If you want to see the O's, you had better have not only basic cable, but also Home Team Sports. HTS is basic cable in some areas, such as Anne Arundel County, but a premium channel in others, including Baltimore and Baltimore County. All three games of the Blue Jay series, tonight, tomorrow and Thursday, are on HTS. No more "free" TV for Orioles' fans. The last "free" game was last night from Milwaukee.

It probably won't make die-hard Orioles' fans who don't have cable TV feel any less like "have-nots," but there are reasons that Channel 2 won't be carrying the Toronto series.

If you want an easy explanation, blame it on the new fall season and the return of such shows as "Cheers" on Thursday night.

"We clearly try to stay away from premiere week when picking games for our TV schedule," Emily Barr, director of broadcast operations at Channel 2, said.

But it's not as simple as saying the Orioles and Blue Jays are not on "free" TV simply because Channel 2 didn't want to pre-empt hit network shows during premiere week, Barr said.

Channel 2 starts putting together its Orioles' TV schedule for next year "right after the end of the preceding season," according to Barr. Channel 2 and HTS then send their lists of selected games to Orioles' management. The Orioles decide who gets which games by February.

"From that point on," Barr said, "the schedules are set. It's very hard to change anything around."

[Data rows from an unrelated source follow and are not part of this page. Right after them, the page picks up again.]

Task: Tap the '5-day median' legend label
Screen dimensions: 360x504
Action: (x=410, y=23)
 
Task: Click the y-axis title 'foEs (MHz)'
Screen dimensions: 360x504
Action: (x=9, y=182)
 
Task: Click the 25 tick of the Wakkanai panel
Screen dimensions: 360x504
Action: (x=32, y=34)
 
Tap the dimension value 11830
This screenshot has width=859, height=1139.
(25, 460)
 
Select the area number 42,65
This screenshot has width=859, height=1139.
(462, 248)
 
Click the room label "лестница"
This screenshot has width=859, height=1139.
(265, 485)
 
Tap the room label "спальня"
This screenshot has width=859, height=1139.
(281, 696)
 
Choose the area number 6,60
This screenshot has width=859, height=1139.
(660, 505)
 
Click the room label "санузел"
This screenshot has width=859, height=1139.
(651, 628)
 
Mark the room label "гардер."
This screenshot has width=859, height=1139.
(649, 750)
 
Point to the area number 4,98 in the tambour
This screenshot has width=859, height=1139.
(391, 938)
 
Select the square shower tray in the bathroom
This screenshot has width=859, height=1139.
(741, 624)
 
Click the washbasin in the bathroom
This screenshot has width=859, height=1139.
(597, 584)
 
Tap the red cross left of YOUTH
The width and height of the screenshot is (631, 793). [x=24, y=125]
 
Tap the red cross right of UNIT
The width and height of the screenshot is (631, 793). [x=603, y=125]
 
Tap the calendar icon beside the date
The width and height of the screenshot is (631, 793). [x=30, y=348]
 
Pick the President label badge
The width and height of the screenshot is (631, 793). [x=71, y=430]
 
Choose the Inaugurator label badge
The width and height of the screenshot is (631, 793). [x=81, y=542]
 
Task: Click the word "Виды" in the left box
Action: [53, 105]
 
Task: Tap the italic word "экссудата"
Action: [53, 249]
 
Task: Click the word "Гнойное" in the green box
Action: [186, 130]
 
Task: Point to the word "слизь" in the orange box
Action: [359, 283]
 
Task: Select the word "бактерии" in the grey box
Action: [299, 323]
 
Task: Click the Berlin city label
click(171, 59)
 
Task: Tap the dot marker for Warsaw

Barr said that Channel 2 management, like just about everybody else who believed in the Orioles, suspected the Blue Jays' series might be a important one, but that there were several problems with it from their point of view, which resulted in them taking a pass on that series and selecting others, like the one that just ended in Milwaukee.

First, even though they weren't sure exactly when NBC's premiere week would be, they were pretty certain -- based on past years -- that the new season would be under way by tonight.

Second, the series involved a Wednesday night game. ESPN has rights to Wednesday and Sunday night games, which means they could have come in at the last minute and snatched one of the games from Channel 2.

Third, it involved a Thursday night. "And we have tried to stay away from Thursdays, because it has traditionally been a strong night for NBC. . . . If you look at our schedule across the year, a lot of it is Monday, Tuesday, Friday and Saturday nights."

Channel 2 had the Brewers' series Friday and Monday. It would have also had Saturday's game, except for another catch in the complicated process of scheduling TV games in a multichannel universe: the fact that CBS has first rights to any games it wants, and it decided that it wanted Saturday's Orioles' game. "That's why we try to stay with late or evening games on Saturday," Barr said.

Is there any hope for Orioles' fans of seeing their team on "free" TV again this year outside of what today seems like the very long shot of playoffs or the World Series?

Barr said there's a slim chance Channel 2 might be able to broadcast an extra game or two out of the final series Oct. 1 through 4 with Cleveland.

"If the Cleveland games were to matter," Barr said, "there's a chance. I don't know if we'd be allowed to carry anything at this point. But we have had preliminary talks with the Orioles about it."